▶ **Task prompt**
Reproduce the following records verbatim, beginning at the line that contains "You are a computer-use agent. Viewport: 1372px" and stopping after the line that contains "click(830, 17)".
====== Supplied data ======
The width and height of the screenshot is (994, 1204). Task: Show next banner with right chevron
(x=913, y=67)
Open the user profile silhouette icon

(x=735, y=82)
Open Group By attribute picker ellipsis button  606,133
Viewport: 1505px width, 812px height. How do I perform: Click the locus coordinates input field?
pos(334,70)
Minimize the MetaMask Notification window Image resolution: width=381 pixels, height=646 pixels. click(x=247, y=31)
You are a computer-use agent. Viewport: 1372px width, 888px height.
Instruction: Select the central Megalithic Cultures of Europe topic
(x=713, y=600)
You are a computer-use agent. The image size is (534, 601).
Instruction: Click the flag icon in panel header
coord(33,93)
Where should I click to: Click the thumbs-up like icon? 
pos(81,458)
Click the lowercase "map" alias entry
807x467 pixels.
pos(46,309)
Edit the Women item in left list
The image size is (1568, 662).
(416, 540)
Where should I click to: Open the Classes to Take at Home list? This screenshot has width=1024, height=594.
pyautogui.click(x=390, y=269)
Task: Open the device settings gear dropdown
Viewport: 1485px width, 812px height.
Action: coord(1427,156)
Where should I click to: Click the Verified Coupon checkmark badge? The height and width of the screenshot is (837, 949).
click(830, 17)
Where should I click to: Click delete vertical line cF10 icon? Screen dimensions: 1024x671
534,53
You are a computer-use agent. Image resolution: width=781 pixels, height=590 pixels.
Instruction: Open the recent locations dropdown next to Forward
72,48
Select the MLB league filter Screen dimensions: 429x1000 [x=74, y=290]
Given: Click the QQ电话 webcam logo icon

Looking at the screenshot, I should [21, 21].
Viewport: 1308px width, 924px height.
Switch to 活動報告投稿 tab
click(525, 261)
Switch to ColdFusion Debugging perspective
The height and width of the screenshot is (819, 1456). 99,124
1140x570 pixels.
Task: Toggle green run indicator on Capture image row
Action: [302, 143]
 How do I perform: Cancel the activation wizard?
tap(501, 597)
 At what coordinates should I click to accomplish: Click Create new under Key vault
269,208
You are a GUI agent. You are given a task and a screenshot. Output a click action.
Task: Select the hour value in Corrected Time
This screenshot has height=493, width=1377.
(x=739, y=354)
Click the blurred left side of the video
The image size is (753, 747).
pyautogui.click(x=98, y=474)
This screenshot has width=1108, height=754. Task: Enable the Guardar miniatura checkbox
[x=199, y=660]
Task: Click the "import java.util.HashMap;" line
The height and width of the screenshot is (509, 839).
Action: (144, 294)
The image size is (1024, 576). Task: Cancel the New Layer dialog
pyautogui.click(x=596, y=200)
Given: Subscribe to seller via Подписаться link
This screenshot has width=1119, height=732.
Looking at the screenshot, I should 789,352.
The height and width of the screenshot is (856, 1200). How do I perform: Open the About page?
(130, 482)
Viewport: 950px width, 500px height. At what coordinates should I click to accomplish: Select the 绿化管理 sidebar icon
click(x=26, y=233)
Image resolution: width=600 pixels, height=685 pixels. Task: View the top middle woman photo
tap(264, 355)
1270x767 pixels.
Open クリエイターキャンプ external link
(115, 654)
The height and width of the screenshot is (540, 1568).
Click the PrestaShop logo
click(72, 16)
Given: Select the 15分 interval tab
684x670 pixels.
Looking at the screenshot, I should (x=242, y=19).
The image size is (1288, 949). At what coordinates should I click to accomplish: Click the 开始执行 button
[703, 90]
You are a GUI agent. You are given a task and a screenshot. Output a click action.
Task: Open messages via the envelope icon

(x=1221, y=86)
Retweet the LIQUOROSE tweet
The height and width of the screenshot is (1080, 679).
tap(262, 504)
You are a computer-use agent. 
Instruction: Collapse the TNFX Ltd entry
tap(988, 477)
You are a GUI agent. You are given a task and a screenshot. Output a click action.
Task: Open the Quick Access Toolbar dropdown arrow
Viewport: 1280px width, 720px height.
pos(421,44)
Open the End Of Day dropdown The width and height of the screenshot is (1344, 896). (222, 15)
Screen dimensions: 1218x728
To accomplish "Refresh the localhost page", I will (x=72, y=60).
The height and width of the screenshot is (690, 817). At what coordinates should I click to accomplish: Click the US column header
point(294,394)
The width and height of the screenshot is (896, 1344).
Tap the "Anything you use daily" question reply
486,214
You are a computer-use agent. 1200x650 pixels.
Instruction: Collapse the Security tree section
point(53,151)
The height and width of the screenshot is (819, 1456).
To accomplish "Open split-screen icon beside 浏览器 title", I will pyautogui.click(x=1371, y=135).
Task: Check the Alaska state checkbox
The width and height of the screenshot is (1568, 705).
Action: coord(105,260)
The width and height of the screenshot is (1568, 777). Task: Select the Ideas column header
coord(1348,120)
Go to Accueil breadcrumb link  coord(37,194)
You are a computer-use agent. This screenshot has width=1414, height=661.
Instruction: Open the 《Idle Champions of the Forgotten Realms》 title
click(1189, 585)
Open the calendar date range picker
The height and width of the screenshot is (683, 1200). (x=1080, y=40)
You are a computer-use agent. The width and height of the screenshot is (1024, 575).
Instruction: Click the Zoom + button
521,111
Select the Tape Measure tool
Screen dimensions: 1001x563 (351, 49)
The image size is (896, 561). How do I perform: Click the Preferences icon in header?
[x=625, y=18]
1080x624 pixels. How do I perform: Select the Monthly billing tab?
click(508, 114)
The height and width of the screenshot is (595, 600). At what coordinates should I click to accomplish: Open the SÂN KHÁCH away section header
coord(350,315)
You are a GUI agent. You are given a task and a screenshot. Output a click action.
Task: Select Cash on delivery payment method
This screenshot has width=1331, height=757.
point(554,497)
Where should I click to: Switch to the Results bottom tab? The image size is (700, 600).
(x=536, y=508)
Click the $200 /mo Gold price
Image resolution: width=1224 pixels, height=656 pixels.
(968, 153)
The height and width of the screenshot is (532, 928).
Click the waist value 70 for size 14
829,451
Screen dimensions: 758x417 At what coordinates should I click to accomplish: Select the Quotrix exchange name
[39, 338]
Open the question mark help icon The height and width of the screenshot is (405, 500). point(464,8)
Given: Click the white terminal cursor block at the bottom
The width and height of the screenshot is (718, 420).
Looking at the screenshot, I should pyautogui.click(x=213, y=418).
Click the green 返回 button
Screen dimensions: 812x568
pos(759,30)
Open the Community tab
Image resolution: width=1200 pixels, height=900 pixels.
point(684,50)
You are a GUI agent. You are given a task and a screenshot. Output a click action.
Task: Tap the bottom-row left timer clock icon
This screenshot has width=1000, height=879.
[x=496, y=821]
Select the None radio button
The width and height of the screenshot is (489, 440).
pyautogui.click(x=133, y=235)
======
▶ **Full solution**
You are a computer-use agent. Viewport: 1372px width, 888px height.
Instruction: Select the central Megalithic Cultures of Europe topic
(x=713, y=600)
You are a computer-use agent. The image size is (534, 601).
Instruction: Click the flag icon in panel header
coord(33,93)
Where should I click to: Click the thumbs-up like icon? 
pos(81,458)
Click the lowercase "map" alias entry
807x467 pixels.
pos(46,309)
Edit the Women item in left list
The image size is (1568, 662).
(416, 540)
Where should I click to: Open the Classes to Take at Home list? This screenshot has width=1024, height=594.
pyautogui.click(x=390, y=269)
Task: Open the device settings gear dropdown
Viewport: 1485px width, 812px height.
Action: coord(1427,156)
Where should I click to: Click the Verified Coupon checkmark badge? The height and width of the screenshot is (837, 949).
click(830, 17)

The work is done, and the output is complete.